Il risultato è la cifra monster di 3,4 milioni di persone che ogni anno muoiono per problemi legati all’obesità. Il fenomeno, sebbene maggiore nei Paesi a basso reddito, avanza in modo esponenziale ovunque, soprattutto tra i bambini in età scolare ma anche tra gli adulti. Nel 2018 la Fao stimava 40 milioni di minori di 5 anni sovrappeso.
Il costo economico della malnutrizione è altissimo, un vettore che cresce con le diseguaglianze economiche e sociali. Gli obesi dello studio Fao non hanno nulla dell’opulenza lasciva di Oblomov, il pingue protagonista dello scrittore russo Ivan Gončarov. Sono i figli del villaggio globale che, illusi di potervi partecipare, compensano low cost il divario reale.

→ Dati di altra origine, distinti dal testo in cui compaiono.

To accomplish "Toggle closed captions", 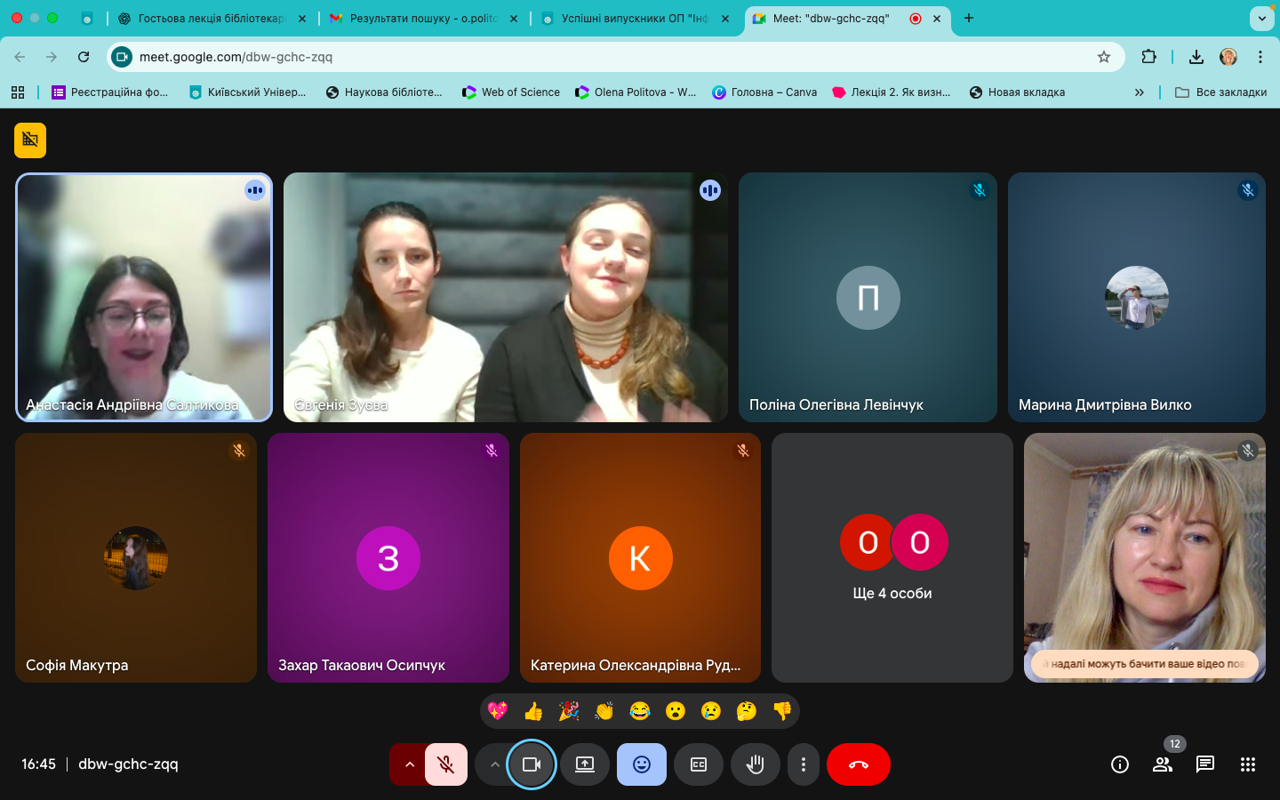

Il direttore generale della Fao incalza con una road map necessaria: rafforzare la disponibilità di cibo sano, vietare o limitare le bevande zuccherate nelle scuole, promuovere l’accesso a mercati di prodotti freschi. Ma non basta, urgono incentivi finanziari perché le persone acquistino prodotti sani, politiche di tassazione dei prodotti ad alto contenuto di sali, zuccheri e grassi, coupon per aiutare i gruppi vulnerabili ad acquistare cibo fresco al mercato, campagne informative massicce per rendere i consumatori consapevoli di cosa mangiano. All’epoca del Live Aid l’Etiopia fu uno shock lontano, stavolta l’emergenza è qui, nel cortile di casa.